We acknowledge that our research has some limitations. First, this study only used monthly outpatient visits to Kunshan City to evaluate the performance of the built models and to find important variables as meaningful signs for outpatient visits. The findings of this study could not be directly extended to other countries’ outpatient visits. Second, in addition to meteorological environmental factors, the factors that affect outpatient visits such as seasons, and holidays were not taken into consideration, these factors may have an impact on the relationship between meteorological environmental factors and outpatient visits. Third, it is a lack of discussions and analyses on alternative forecasting models and reasons why they are not applicable. Another limitation of this study was that outpatient visit was not divided into specific outpatient departments such as surgery, dermatology, etc. Nevertheless, our study confirms that \(\text{SO}_{2}\), \({PM}_{2.5}\), and \(\text{CO}\) concentration have important effects on hospital outpatient visits. The model built has great predictability. Can provide a reference for hospital management.

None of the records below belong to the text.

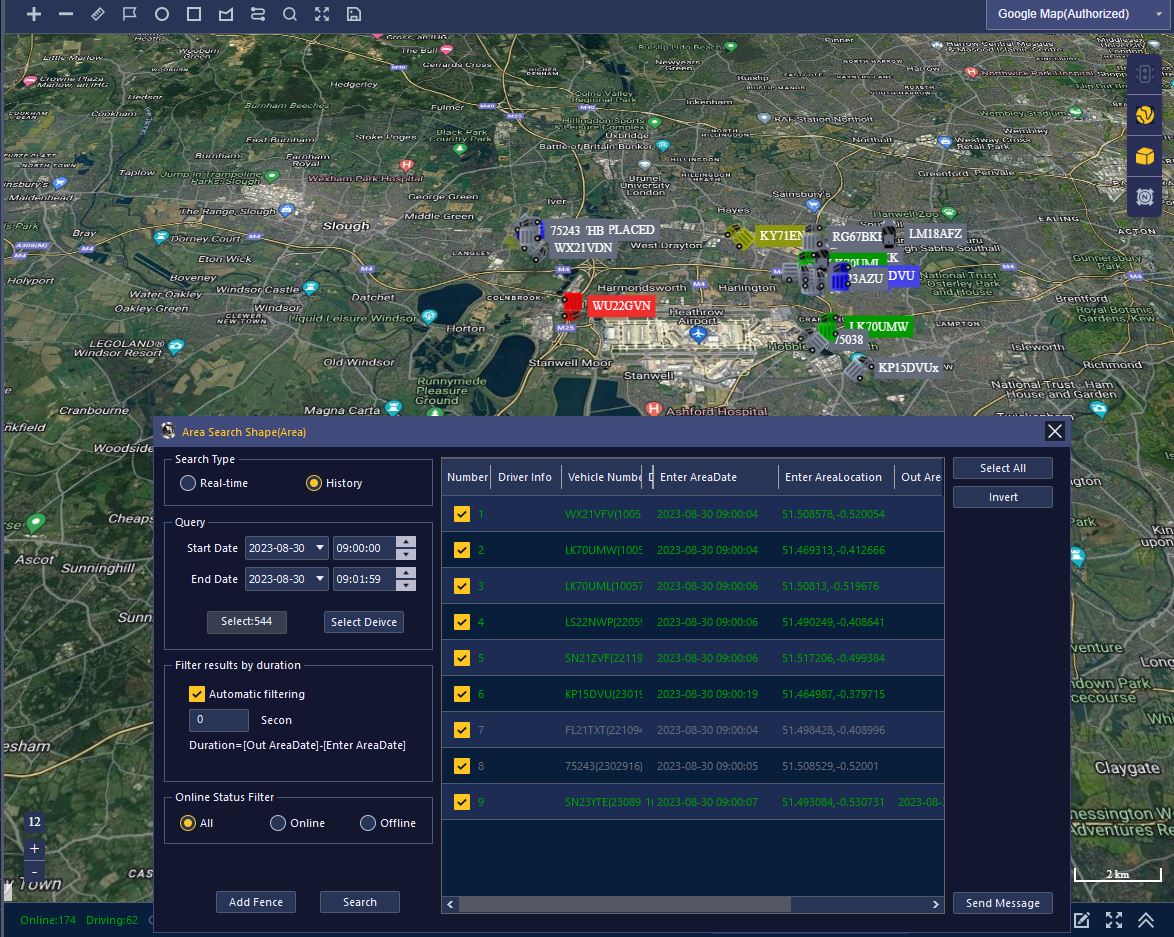The height and width of the screenshot is (937, 1174).
Task: Click the yellow 3D cube map icon
Action: [x=1145, y=156]
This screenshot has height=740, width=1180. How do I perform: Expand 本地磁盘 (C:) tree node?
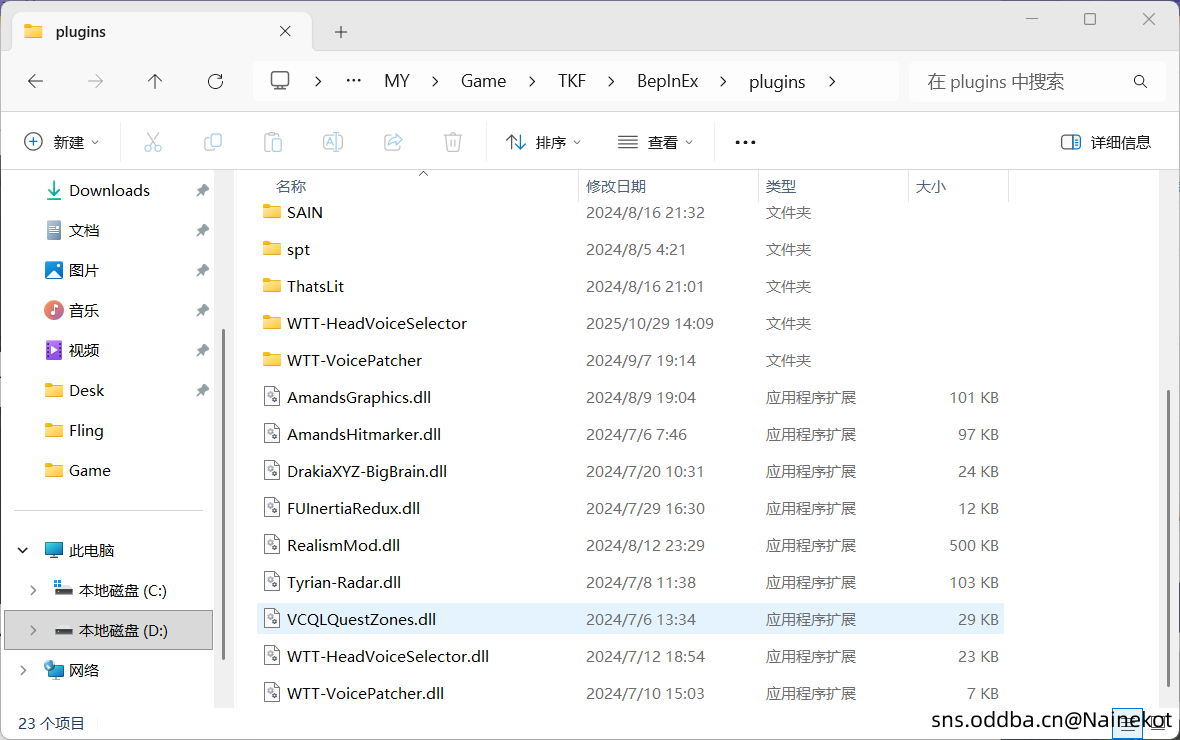pos(33,590)
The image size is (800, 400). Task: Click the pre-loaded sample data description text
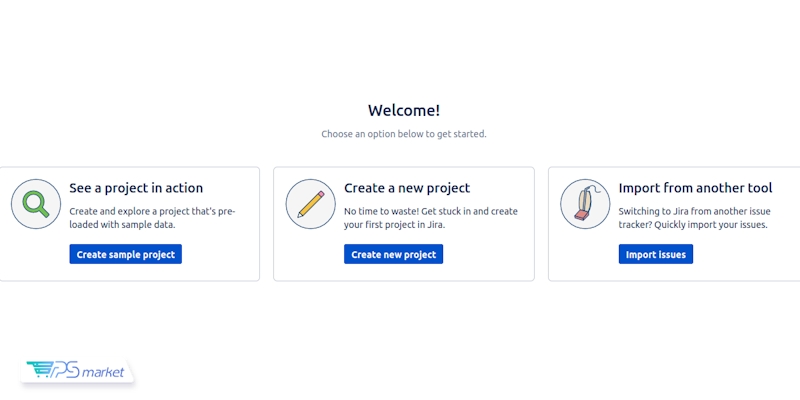point(152,218)
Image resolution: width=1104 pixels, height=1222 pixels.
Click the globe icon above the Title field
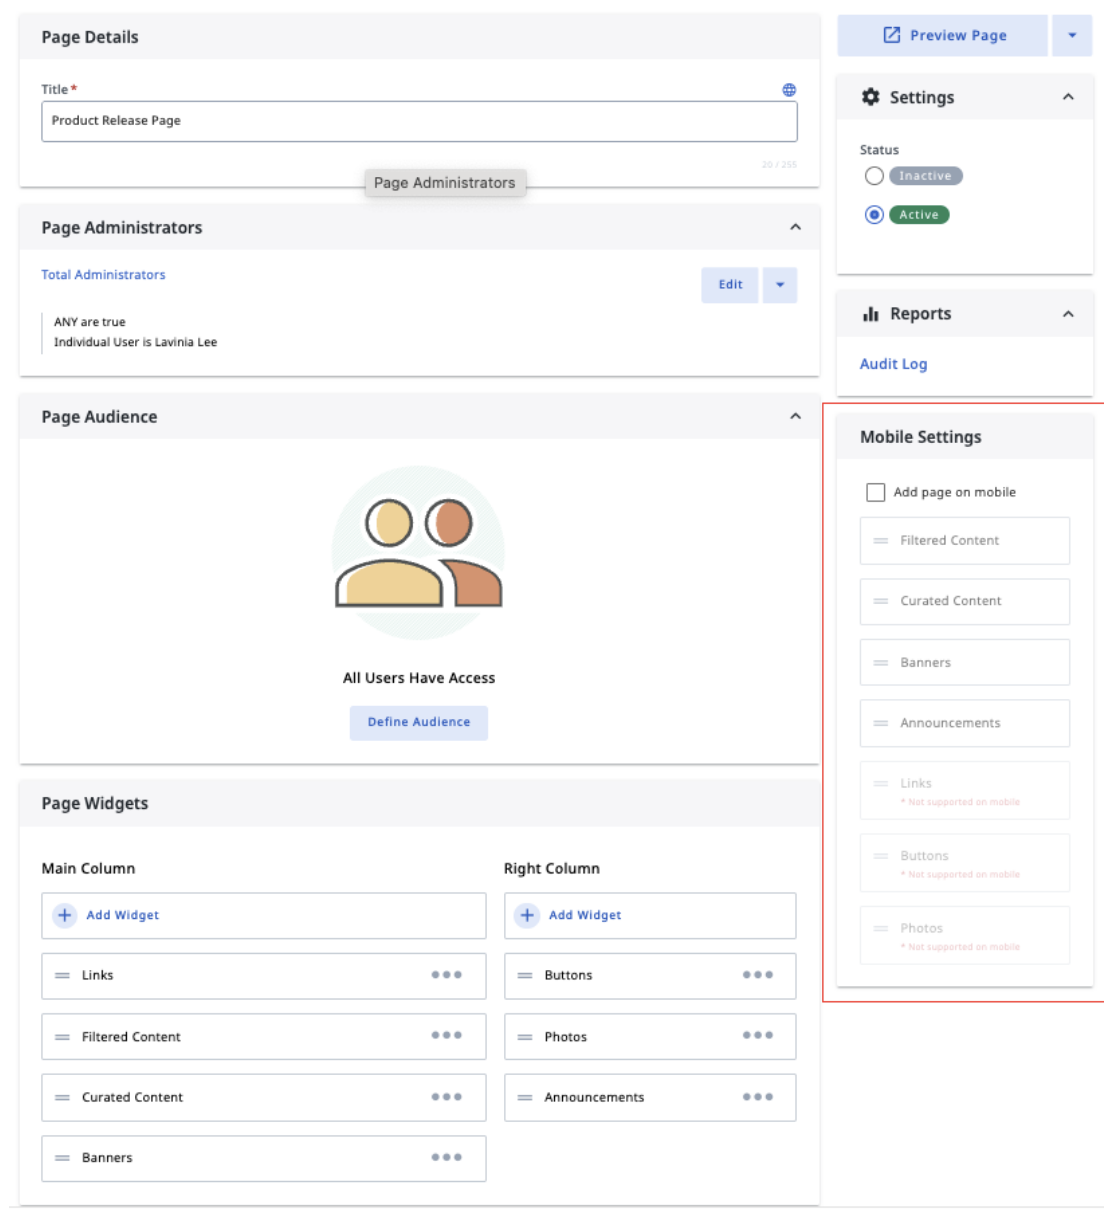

In conclusion, our study suggests that atmosphere pressure, temperature, \(\text{SO}_{2}\), \({PM}_{2.5}\), \({PM}_{10}\), \(\text{CO}\) concentration have a significant impact on outpatient visits. Of these, \(\text{SO}_{2}\), \({PM}_{2.5}\), and \(\text{CO}\) concentration have a more important relationship with outpatient visits. The model we built also allows for the prediction of monthly outpatient visits by using meteorological environmental data from the previous three years. The model is relatively simple and has low computational intensity. Also, the results can be used to support the decisions of outpatient resource planning and scheduling. Help hospital managers to make the right decisions to meet the expected healthcare demand effectively and timely.